A magnetic chicane also called a bunch compressor helps form dense bunches of electrons in a free-electron laser. A magnetic chicane makes electrons detour slightly from their otherwise straight path, and in that way is similar to a chicane on a road.

A magnetic chicane consists of four dipole magnets, giving electrons at the beginning of a bunch a longer path than electrons at the end of the bunch, thereby allowing the lagging electrons to catch up.

==Free-electron laser==
A free-electron laser depends upon a beam of tightly bunched electrons. Short bunches of electrons are produced by a photoinjector, but they quickly elongate, because electrons have negative charge and little mass, causing the bunch to expand.
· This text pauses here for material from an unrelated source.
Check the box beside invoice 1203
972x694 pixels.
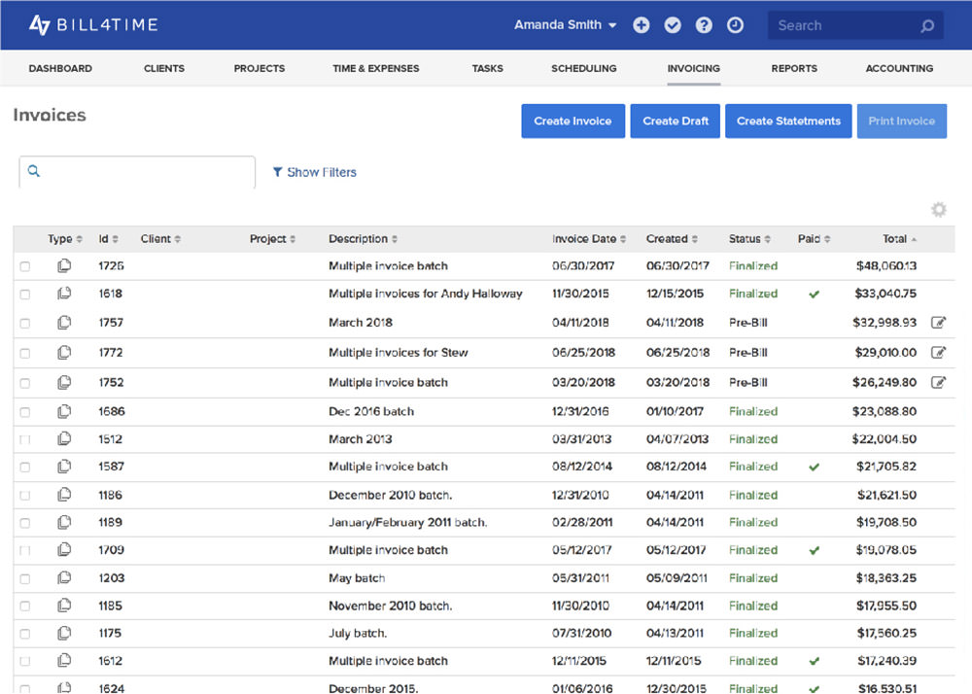[25, 578]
As the bunch is accelerated, the electrons gain mass and quickly approach the speed of light. After that, electrons at the end of the bunch cannot go any faster to catch up with electrons at the beginning of the bunch.

==Chirp==
This problem is solved by adjusting the phase of the driving electric field to more strongly add energy and mass to electrons at the trailing end of the bunch. This is called negative energy chirp, meaning the energy decreases along the direction of beam travel. Because the beam is traveling at almost the speed of light, the trailing electrons gain mass, rather than velocity. This results in a correlation between mass and position in the bunch.

==Chicane==
The chicane gives lagging electrons time to catch up. More massive electrons are deflected less by the magnetic field than lighter electrons, and therefore take a shorter path through the chicane, resulting in a shorter bunch. A chicane consists of four dipole magnets with the following roles:

1. Deflects the beam slightly away from the central axis of the accelerator, with lighter electrons deflected more than more massive electrons.
2. Deflects the beam in the opposite direction, making it parallel to the central axis, but with an offset. The offset is greatest for lighter electrons.
3. Deflects the beam back towards the central axis.
4. Deflects the beam back in the direction of the central axis.

==Limitations==
In practice, bunch compression cannot be done a single step. To avoid beam emittance blowup, beam compression is usually done by using two chicanes.